▶ _Task prompt_: Starting with the line that contains "新闻中心 (350, 109)" and continuing through the end of the items, reproduce those lines with "Locate" swapped for "Find" wherever it occurs. Leave everything else unchanged.

▶ _Dataset records_:
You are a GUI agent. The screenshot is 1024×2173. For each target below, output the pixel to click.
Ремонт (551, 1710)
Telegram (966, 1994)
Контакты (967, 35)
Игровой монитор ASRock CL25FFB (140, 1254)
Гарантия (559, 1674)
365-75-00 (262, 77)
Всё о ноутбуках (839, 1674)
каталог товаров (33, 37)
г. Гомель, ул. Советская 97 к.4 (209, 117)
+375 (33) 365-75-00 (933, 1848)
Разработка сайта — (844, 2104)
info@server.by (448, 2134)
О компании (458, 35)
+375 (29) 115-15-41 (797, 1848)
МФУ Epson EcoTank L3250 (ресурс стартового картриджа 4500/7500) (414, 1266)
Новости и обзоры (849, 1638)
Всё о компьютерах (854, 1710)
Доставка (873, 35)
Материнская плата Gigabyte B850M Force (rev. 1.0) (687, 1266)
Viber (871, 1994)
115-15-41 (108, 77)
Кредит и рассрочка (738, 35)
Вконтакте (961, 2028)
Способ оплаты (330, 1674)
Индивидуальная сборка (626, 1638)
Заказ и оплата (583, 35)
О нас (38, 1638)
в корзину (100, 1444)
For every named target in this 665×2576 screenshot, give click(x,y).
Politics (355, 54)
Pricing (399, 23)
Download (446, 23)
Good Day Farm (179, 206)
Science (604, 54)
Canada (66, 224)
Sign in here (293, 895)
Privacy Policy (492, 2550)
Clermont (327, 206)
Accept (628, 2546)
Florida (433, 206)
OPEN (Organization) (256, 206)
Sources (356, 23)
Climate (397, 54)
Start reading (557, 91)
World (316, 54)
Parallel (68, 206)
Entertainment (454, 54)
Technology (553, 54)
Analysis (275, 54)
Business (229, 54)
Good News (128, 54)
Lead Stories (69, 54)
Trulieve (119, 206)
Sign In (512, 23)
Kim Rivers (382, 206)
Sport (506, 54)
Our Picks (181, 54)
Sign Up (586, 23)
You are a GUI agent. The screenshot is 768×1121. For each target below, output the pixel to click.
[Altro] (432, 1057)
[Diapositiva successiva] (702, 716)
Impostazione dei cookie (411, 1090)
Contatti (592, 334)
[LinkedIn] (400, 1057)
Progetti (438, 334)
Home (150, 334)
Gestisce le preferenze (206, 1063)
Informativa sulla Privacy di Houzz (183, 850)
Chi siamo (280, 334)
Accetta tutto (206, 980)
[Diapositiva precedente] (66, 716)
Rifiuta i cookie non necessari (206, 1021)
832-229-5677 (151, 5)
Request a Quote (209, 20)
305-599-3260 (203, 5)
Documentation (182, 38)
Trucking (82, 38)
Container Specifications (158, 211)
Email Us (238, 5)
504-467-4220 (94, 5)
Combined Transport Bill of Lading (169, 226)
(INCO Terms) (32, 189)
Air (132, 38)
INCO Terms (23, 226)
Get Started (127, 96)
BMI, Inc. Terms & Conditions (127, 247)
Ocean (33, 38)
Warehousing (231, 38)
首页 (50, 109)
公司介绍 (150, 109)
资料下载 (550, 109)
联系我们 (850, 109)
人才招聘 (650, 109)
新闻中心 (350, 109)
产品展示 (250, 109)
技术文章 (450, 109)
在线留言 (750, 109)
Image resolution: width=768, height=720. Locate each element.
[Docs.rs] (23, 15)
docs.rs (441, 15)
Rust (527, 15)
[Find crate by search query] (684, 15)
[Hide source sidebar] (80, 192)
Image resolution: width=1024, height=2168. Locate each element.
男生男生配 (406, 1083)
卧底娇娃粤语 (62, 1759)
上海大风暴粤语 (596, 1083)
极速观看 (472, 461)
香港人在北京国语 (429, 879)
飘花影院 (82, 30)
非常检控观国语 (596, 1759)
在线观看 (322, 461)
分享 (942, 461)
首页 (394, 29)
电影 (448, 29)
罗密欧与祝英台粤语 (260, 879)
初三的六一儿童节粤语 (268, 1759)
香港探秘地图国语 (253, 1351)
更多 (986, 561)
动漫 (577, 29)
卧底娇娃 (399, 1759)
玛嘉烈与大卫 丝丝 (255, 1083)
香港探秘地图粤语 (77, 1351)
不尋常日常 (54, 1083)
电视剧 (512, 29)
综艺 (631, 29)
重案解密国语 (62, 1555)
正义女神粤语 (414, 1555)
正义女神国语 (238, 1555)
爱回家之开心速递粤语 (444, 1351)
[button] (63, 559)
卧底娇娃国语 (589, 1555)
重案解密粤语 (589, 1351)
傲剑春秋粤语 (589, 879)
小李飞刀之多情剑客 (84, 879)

▶ _Exercise answer_:
新闻中心 (350, 109)
产品展示 (250, 109)
技术文章 (450, 109)
在线留言 (750, 109)
Image resolution: width=768, height=720. Find each element.
[Docs.rs] (23, 15)
docs.rs (441, 15)
Rust (527, 15)
[Find crate by search query] (684, 15)
[Hide source sidebar] (80, 192)
Image resolution: width=1024, height=2168. Find each element.
男生男生配 (406, 1083)
卧底娇娃粤语 (62, 1759)
上海大风暴粤语 (596, 1083)
极速观看 (472, 461)
香港人在北京国语 (429, 879)
飘花影院 (82, 30)
非常检控观国语 (596, 1759)
在线观看 (322, 461)
分享 (942, 461)
首页 (394, 29)
电影 (448, 29)
罗密欧与祝英台粤语 (260, 879)
初三的六一儿童节粤语 (268, 1759)
香港探秘地图国语 (253, 1351)
更多 (986, 561)
动漫 (577, 29)
卧底娇娃 (399, 1759)
玛嘉烈与大卫 丝丝 (255, 1083)
香港探秘地图粤语 (77, 1351)
不尋常日常 (54, 1083)
电视剧 (512, 29)
综艺 (631, 29)
重案解密国语 (62, 1555)
正义女神粤语 (414, 1555)
正义女神国语 (238, 1555)
爱回家之开心速递粤语 (444, 1351)
[button] (63, 559)
卧底娇娃国语 (589, 1555)
重案解密粤语 (589, 1351)
傲剑春秋粤语 (589, 879)
小李飞刀之多情剑客 (84, 879)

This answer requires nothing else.